Is it time to accept that data breaches are becoming the norm and our data may never be truly secure?

Is it time to accept that data breaches are becoming the norm and our data may never be truly secure?

In recent days, both Ticketek Australia and Ticketmaster have fallen victim to breaches that have exposed customer information to hackers. This adds to the growing list of high-profile data breaches that have jeopardized the privacy of millions of individuals.

For instance, in 2022, Optus reported a breach of 9.8 million records, while in 2023, Latitude, an Australian financial services firm, experienced a data breach affecting over 14 million records.

Even my own university, the Australian National University, suffered a data breach in 2018 that impacted 200,000 records. In 2024 alone, companies like Dan Murphy’s, Football Australia, Microsoft, Nissan, Dell, Roku, Suncorp, and Shell have all encountered breaches.

Despite advancements in technology and increased awareness of cybersecurity threats, organizations continue to be vulnerable to breach attacks.

It may seem like these breaches are becoming more frequent and that any company could be a potential target for a data breach. However, the situation is not as straightforward as it appears.

So what exactly happens in a data breach?

A data breach refers to unauthorized access or disclosure of sensitive or private information, such as customer identities, payment methods, account details, and purchase histories. Breaches can occur when cybercriminals exploit vulnerabilities in computer systems, networks, applications, or physical security to gain unauthorized access to protected data. They can also access data when it is accidentally made available outside the organization, such as through incorrectly addressed emails or lost USB memory sticks.

In Australia, there has been a relatively consistent rate of notifiable data breaches since 2020, with around 450 reported every six months according to the Office of the Australian Information Commissioner. While these figures are higher than when the notifiable data breach program began in 2018, it is important to note that this is partly due to organizations being required to disclose breaches. The more you actively look for breaches, the more you are likely to find them.

Although the number of data breaches may not be significantly increasing, the average cost and severity of these breaches have risen considerably. According to IBM, the average cost of a data breach was US$4.45 million (A$6.69 million), a 15% increase over three years. So, what is driving these increases?

The value of personal data is on the rise due to increased demand for targeted advertising and the growing importance of data-driven decision making. Many organizations, both legitimate and otherwise, want to gather more detailed information about individuals. The more comprehensive and accurate the data, the more valuable it becomes.

Stricter privacy regulations, such as the European Union’s General Data Protection Regulation (GDPR) and Australia’s Privacy Act, have compelled organizations to enhance their data management practices and security measures to protect user information and avoid costly fines. This has made it more challenging for cybercriminals to acquire large amounts of user data.

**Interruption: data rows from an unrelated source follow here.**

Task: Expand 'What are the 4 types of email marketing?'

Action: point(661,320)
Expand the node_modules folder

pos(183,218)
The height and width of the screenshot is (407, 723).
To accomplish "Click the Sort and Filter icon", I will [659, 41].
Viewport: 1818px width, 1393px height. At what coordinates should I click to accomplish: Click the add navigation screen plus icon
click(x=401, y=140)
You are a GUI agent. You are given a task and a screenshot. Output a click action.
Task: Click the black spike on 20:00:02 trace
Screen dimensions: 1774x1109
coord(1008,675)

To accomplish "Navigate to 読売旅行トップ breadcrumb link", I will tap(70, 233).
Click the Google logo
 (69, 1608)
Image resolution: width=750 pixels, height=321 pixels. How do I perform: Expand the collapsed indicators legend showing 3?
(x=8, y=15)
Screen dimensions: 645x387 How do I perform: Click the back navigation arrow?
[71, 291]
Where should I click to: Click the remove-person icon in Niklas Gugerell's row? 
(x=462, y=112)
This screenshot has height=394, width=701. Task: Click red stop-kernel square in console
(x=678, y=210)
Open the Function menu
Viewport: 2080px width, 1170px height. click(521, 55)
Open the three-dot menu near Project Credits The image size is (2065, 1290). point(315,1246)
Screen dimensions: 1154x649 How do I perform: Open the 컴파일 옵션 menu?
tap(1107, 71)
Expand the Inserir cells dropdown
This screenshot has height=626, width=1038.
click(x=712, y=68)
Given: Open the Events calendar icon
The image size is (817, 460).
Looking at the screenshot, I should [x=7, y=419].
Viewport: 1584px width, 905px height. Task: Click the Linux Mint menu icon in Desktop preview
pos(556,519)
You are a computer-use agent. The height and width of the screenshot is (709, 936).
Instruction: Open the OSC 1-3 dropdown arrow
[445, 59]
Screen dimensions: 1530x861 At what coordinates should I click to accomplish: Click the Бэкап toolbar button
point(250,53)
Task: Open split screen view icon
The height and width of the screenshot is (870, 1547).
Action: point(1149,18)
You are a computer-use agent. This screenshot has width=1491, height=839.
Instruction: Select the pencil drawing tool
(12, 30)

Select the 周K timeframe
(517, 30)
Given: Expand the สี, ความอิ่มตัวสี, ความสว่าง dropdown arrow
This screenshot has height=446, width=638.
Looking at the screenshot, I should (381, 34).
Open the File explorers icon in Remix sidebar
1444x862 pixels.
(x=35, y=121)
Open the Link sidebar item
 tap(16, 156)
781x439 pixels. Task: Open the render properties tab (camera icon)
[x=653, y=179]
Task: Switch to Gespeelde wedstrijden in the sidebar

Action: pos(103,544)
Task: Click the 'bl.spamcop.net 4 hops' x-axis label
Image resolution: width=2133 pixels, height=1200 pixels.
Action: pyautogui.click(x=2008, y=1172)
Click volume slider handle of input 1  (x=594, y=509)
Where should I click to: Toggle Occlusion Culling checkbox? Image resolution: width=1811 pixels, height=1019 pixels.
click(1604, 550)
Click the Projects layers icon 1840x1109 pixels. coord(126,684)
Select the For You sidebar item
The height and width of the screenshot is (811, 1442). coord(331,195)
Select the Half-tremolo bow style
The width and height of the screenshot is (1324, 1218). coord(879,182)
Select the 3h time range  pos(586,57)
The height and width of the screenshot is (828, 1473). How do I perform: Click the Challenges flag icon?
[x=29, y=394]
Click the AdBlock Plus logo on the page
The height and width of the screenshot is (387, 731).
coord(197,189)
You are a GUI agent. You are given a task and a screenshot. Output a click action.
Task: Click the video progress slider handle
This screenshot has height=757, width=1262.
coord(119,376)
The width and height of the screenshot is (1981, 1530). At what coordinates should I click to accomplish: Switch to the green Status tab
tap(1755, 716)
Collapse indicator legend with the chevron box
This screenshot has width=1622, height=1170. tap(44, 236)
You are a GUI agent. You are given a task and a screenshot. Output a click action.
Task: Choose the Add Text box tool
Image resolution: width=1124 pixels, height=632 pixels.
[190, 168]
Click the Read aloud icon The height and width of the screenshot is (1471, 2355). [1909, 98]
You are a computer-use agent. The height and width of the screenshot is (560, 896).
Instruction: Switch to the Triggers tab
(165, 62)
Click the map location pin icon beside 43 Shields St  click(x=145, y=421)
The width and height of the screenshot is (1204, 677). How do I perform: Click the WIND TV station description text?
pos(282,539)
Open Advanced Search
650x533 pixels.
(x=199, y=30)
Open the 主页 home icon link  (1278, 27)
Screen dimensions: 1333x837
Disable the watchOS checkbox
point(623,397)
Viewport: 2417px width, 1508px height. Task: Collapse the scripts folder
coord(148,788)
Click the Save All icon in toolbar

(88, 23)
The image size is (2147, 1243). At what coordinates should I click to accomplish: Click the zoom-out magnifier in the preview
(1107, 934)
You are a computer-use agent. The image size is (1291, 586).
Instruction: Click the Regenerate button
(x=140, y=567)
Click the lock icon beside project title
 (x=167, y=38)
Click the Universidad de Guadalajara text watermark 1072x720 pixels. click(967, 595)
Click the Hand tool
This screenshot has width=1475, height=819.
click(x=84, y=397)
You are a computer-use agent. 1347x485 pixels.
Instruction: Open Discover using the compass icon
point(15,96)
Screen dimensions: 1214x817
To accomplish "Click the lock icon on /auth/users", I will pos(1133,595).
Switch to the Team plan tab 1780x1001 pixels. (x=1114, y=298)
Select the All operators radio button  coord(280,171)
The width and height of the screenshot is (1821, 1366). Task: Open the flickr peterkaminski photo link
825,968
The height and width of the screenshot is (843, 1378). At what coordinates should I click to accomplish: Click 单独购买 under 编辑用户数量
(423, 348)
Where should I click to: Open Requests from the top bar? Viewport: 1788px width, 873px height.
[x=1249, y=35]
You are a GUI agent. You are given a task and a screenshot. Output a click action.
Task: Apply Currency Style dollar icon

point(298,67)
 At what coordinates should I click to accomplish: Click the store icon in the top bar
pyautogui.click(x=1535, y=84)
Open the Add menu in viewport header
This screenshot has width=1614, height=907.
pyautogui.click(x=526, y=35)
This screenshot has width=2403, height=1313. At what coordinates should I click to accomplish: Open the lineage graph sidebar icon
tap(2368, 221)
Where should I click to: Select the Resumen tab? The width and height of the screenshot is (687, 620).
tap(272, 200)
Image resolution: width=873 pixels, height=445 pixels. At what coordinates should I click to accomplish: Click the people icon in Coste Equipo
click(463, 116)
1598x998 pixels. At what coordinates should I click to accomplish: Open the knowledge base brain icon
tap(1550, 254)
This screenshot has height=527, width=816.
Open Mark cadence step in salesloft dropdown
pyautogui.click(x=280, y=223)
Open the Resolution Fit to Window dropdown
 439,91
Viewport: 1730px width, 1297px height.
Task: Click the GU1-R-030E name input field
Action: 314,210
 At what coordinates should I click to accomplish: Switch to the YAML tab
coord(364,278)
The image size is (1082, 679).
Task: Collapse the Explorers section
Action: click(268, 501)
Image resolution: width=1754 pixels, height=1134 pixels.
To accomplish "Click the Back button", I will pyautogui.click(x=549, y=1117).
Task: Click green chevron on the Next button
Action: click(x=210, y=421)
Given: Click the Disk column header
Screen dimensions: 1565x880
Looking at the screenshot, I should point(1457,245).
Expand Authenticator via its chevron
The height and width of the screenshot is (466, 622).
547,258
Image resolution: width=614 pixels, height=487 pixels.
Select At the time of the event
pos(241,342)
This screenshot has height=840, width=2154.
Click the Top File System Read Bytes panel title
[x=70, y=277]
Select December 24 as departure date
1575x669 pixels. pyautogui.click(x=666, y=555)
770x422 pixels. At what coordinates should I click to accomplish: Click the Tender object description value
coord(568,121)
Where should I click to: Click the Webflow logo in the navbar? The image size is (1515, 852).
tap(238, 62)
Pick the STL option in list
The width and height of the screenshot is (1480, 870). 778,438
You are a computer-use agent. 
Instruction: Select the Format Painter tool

However, illicit markets for customer data are becoming more popular as anonymizing networks and tools become more user-friendly. Tools for selling data on the dark web have also advanced, enabling cybercriminals to collaborate and share information about sought-after data, potential targets, and new attack methods. Finding a buyer for stolen data has become much easier than it was in the past.

Nevertheless, larger companies are investing more in data protection and storage. Consulting firm Gartner reports that 87% of chief information officers in Australia and New Zealand plan to increase their cybersecurity budgets this year. As a result, data and cybersecurity practices are becoming more complex, requiring a higher level of skill for a malicious actor to successfully carry out an attack.

So, how can you protect your data in light of these frequent breaches?

While personal data continues to hold value, there will always be a market for it. It is crucial to practice good cybersecurity habits:

– Regularly review and delete inactive accounts, and monitor your accounts for any suspicious activity.
– Enable two-factor authentication (2FA) on your accounts and devices to receive prompts on your phone when someone tries to log in or transfer money.
– Be cautious about the personal information you share online, especially details like birthdays, birthplaces, and names of family members or pets, as these can be used to answer account recovery questions.
– Avoid clicking on suspicious email links, regardless of how harmless they may seem.
– Never provide sensitive information to unknown or unverified sources, particularly cold callers claiming you have a virus or are eligible for a refund. Authentic callers will be willing to provide an official number for you to call back.

Instead of focusing solely on how our data can be breached, it is essential to consider how organizations obtain our data in the first place. The best way to protect yourself online, whether it’s from data breaches or compromised accounts, is to guard your data closely. Your identity is valuable, so don’t give it away easily.